Christopher Anderson/Magnum Photos

Police arresting an Occupy Wall Street protester, New York City, November 17, 2011

The violent rousting of occupiers from Zuccotti Park on November 15 marked the start of a crackdown on credentialed journalists as well. During and after the eviction, police, in the words of Michael Powell, “arrested, punched, kicked and used metal barriers to ram reporters and photographers covering the Occupy Wall Street protests.” At a demonstration on December 17 at Duarte Park, I saw a white-shirted commander ordering his subordinates to rough up reporters. Ryan Devereaux, a reporter covering the demonstration for the TV program Democracy Now!, had an officer thrust a fist into his throat, using him as “a de facto battering ram to push back protesters.”6 The idea, apparently, was to remove reporters from the scene of action. At a New Year’s Eve celebration in Zuccotti Park an officer shoved me and threatened me with arrest after noticing that I was recording the scene in my notebook. Photographers and reporters were strong-armed away as police swarmed in on protesters. Some were arrested.

A person familiar with the inner workings of the police department told me that when political demonstrations become violent, it’s bad for commanding officers’ careers. It stands to reason, then, that when beating protesters they would try to banish reporters. Reports of journalists being mistreated and arrested, buried in a newspaper’s back pages, are preferable to photos, videos, and detailed descriptions of police brutality that embarrass the department and damage its public image. The penalty for preventing journalists from doing their job is usually little more than a judge’s reproach.
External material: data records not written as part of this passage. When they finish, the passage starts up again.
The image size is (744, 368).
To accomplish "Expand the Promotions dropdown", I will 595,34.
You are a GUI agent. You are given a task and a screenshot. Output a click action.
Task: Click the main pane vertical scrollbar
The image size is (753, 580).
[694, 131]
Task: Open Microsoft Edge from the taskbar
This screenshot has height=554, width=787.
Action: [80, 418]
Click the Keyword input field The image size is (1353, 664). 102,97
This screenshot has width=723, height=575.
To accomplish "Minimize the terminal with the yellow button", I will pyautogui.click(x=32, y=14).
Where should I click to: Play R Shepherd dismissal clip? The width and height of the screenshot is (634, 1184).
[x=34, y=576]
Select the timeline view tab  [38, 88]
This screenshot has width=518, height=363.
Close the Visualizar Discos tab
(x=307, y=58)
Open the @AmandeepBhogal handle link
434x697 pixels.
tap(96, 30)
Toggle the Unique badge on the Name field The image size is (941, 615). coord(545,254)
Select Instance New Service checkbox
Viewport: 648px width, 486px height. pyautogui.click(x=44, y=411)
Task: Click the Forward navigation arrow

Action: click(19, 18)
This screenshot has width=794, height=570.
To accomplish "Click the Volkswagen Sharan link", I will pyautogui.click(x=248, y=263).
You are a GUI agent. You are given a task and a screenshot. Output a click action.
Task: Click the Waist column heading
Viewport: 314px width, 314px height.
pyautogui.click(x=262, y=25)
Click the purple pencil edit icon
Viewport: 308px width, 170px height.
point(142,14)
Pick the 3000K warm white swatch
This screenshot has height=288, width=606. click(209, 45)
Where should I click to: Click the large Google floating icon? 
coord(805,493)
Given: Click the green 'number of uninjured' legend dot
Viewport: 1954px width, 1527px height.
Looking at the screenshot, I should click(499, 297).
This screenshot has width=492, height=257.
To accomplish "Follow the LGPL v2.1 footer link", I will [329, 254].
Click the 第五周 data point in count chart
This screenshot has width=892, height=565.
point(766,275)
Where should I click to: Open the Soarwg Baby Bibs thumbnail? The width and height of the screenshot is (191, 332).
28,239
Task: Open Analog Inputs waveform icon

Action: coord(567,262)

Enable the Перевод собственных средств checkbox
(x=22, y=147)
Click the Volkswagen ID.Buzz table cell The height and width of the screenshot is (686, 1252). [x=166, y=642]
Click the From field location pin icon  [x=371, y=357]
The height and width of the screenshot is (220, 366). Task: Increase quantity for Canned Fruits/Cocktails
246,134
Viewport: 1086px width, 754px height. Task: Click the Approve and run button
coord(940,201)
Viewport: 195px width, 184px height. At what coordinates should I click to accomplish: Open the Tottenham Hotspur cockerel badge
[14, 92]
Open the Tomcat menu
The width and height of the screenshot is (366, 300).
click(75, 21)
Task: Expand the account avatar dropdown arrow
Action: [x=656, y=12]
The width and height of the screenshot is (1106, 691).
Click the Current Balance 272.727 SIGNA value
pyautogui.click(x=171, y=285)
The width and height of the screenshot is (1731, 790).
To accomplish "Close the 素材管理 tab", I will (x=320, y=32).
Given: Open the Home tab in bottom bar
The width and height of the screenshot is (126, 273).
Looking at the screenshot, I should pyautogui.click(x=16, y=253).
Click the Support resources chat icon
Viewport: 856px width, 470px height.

What has been most disturbing, however, is strong evidence that Occupy organizers have been infiltrated, spied upon, and aggressively harassed by the counterterrorism unit of the department’s Intelligence Division. Protesters, in effect, have been treated as part of a terrorist continuum that includes violent jihadists and sympathizers with al-Qaeda, though police well know that Occupy activists are not terrorists in any sense of the word.


From 1909 until the 1980s, the NYPD’s Intelligence Division—“Intel”—functioned as a kind of extra-official Red Squad. By 1970, it had compiled dossiers on more than 1.2 million New Yorkers, a “master intelligence index” that it shared with private investigators, academic officials, prospective employers, and civic licensing agencies such as the New York Bar Association, where an applicant for admission might be “questioned extensively about his membership in an anti-war organization.” In 1973, the police department announced the deletion of 980,000 people from the index, many of them no longer alive.7

In 1971, sixteen political organizations brought a class-action suit against the city, arguing that Intel’s unprovoked surveillance, searches, seizures, and interrogations, as well as its use of infiltrators and informants, had a “chilling effect” on the plaintiffs’ ability to exercise their rights to freedom of speech and assembly. It took fourteen years to arrive at a ruling, a set of guidelines, really, called the Handschu Decree, named after the lawyer for several of the plaintiffs. These restricted police from investigating members of political groups without first having “specific information” of their being involved (or preparing to be involved) in criminal activity.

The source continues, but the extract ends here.